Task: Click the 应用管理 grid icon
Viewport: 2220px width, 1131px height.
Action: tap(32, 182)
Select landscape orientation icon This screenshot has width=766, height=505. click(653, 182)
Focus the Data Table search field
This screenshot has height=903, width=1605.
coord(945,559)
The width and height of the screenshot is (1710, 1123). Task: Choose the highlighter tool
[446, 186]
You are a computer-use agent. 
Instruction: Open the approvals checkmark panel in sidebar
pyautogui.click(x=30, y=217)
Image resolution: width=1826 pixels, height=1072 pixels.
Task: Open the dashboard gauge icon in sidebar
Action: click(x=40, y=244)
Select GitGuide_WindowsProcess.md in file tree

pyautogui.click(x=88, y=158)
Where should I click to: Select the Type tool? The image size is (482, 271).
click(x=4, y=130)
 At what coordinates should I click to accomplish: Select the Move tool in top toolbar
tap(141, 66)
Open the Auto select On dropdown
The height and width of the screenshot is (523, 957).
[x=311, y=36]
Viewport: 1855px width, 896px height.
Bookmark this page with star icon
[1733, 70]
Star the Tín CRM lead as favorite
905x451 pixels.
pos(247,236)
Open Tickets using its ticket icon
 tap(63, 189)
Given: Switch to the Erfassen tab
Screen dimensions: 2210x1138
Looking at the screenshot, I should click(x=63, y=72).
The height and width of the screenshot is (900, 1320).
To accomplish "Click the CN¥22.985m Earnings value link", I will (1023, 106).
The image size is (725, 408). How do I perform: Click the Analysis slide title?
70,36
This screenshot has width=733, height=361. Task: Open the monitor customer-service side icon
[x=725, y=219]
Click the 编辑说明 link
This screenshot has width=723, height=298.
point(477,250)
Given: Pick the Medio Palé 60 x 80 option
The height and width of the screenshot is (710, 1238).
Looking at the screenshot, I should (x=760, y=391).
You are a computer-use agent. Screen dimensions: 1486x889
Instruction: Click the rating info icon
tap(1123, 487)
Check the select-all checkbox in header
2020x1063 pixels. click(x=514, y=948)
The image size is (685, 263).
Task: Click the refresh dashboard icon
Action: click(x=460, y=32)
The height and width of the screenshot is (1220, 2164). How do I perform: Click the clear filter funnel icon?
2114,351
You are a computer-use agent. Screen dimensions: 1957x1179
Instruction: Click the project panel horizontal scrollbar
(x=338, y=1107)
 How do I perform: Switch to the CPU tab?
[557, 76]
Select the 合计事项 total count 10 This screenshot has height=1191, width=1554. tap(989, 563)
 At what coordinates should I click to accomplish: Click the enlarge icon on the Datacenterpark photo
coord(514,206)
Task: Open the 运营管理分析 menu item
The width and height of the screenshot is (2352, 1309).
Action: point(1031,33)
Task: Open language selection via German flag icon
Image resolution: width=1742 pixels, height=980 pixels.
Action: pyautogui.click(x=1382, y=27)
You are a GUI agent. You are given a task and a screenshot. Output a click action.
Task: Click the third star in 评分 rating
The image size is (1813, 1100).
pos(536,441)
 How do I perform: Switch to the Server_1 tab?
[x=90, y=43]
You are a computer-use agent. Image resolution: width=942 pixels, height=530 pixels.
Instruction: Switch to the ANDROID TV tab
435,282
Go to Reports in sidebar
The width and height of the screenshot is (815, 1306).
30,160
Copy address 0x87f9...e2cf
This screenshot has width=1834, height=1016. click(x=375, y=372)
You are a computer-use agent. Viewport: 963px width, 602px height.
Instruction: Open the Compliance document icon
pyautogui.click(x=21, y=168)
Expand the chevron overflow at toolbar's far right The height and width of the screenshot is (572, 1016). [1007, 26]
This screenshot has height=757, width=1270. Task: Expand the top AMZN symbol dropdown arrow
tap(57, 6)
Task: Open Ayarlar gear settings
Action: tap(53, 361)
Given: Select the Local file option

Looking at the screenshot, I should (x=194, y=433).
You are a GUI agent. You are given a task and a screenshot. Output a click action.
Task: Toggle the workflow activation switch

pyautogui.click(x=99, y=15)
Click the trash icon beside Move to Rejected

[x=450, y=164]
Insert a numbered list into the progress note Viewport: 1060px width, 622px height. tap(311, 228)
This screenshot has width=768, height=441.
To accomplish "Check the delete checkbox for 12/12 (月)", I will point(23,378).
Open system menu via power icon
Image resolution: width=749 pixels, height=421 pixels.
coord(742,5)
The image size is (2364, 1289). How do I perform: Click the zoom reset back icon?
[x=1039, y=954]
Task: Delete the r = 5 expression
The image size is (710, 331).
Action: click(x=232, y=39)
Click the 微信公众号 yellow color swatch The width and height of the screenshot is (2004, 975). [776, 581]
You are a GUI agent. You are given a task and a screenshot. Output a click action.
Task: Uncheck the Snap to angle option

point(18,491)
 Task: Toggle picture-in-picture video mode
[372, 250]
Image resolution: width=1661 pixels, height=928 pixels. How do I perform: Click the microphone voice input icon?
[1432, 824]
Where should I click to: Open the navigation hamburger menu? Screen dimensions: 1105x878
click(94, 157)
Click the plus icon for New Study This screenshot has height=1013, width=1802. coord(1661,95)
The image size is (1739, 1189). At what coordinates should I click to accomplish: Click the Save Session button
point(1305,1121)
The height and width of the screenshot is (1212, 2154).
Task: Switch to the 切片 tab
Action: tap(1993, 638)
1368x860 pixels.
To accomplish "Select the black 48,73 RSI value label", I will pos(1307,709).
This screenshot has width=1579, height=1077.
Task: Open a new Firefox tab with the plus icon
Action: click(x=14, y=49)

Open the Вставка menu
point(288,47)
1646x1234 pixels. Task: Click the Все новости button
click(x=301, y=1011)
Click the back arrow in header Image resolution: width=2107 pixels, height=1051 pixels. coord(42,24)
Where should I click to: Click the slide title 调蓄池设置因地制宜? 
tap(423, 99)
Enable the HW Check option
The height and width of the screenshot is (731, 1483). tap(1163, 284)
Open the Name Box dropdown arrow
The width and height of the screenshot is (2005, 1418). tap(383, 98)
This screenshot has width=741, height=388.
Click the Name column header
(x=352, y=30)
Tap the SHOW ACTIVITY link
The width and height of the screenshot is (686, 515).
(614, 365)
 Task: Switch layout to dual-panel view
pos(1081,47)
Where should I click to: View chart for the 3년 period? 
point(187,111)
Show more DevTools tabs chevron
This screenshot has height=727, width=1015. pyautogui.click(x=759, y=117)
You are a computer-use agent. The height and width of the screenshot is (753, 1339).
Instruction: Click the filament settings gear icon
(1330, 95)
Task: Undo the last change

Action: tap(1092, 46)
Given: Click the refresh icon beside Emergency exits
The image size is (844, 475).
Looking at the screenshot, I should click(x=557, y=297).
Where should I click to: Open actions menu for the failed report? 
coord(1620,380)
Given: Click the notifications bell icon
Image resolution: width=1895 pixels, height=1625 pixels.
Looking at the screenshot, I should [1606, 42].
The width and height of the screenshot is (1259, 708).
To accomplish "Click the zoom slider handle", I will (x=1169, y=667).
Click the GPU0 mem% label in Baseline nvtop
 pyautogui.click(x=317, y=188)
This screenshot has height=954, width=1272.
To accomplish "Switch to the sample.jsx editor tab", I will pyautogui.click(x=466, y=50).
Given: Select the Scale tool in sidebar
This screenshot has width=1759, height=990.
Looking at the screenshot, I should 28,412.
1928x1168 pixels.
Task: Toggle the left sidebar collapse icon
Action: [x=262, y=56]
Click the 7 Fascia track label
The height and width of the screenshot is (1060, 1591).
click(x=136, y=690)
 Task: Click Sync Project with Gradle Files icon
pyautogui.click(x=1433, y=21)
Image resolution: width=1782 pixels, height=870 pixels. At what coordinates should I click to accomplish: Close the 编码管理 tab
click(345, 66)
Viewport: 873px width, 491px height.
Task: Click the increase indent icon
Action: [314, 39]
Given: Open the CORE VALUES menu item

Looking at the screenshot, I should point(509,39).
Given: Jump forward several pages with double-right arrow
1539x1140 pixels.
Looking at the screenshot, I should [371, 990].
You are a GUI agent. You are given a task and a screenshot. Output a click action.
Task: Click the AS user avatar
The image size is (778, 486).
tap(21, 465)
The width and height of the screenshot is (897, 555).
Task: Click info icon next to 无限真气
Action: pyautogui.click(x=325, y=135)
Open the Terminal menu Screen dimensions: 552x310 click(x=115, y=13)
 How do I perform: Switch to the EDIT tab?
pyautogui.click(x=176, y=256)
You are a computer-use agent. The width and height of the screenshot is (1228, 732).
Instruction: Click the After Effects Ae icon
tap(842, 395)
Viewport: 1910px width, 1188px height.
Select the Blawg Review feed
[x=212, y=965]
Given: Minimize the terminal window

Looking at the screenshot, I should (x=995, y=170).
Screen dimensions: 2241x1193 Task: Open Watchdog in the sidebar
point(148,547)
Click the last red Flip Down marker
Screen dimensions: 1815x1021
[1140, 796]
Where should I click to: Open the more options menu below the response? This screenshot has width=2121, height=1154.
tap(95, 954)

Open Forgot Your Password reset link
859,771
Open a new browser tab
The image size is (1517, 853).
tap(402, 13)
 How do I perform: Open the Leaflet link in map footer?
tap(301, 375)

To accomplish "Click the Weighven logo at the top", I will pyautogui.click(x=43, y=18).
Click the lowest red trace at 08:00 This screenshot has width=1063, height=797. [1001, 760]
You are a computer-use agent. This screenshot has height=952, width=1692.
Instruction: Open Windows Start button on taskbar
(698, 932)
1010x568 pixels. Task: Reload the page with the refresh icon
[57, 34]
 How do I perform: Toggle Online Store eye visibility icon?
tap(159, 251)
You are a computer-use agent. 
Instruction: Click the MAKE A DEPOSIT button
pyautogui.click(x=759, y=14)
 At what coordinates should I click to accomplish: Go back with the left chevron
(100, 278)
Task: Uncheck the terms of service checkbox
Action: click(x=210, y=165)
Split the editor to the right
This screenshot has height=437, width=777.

What the exercise asks: Retype exactly, and only, the lines above from the one where "1539x1140 pixels." occurs up to and including the one where "Open the Terminal" occurs.

Response:
1539x1140 pixels.
Looking at the screenshot, I should [371, 990].
You are a GUI agent. You are given a task and a screenshot. Output a click action.
Task: Click the AS user avatar
The image size is (778, 486).
tap(21, 465)
The width and height of the screenshot is (897, 555).
Task: Click info icon next to 无限真气
Action: pyautogui.click(x=325, y=135)
Open the Terminal menu Screen dimensions: 552x310 click(x=115, y=13)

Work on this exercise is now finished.